Ethel Cottle had a vision knowing that future young people in Santa Clara Valley would need to learn how agriculture shaped our region. With that knowledge, Ethel planned to preserve the land where the familiar South San Jose landmark, “The House,” at Snell and Branham, would be a place to bring together new generations to enjoy the landscape and explore our history
Today, Martial Cottle Park serves as an area for learning the agricultural heritage and the tradition of farming in the Santa Clara Valley. Holy Family School’s second grade class had the honor of being one of the first groups to take part of their educational program.
The second graders were so excited to participate in the hands on activities, which included milking a cow! Hearing that children in the 1900’s would be expected to milk cows as one of their chores early in the morning brought a level of appreciation to just being able to attend school. Besides milking cows, the students were able to try their hand at steer roping.
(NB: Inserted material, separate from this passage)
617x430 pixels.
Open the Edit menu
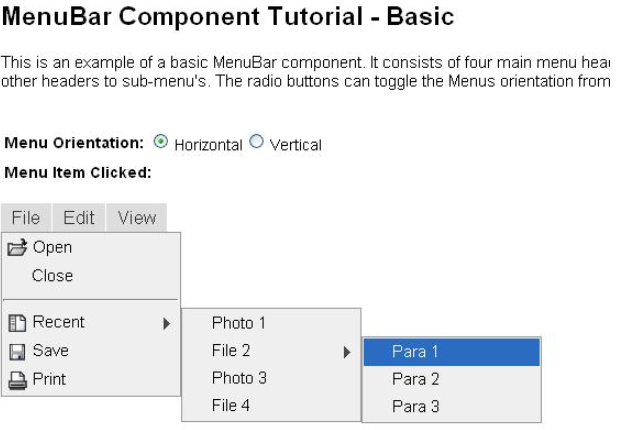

Students were exposed to the many ways an eight year old would help on the farm, certainly chores they would not be expected to do today. The second graders learned about planting seeds, but also the ways children had fun. Many outdoor games were played including kendama. First was work, then play, a value shared then and now.
Students participated in a map activity showing them the changes around the ranch from 1899 until 1960’s. The changes through time were quite eye opening. The second graders at Holy Family School got a small glimpse of agricultural life, more they truly gained a greater appreciation for the important history in their own backyard.